Work instructions: The records are to be copied in their entirety, exactly as given.

◇ ◇ ◇

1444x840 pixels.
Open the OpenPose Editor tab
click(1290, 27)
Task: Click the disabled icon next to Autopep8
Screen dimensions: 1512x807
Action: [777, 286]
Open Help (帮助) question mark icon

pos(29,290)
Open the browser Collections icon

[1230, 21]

◇ ◇ ◇

Written solution:
1444x840 pixels.
Open the OpenPose Editor tab
click(1290, 27)
Task: Click the disabled icon next to Autopep8
Screen dimensions: 1512x807
Action: [777, 286]
Open Help (帮助) question mark icon

pos(29,290)
Open the browser Collections icon

[1230, 21]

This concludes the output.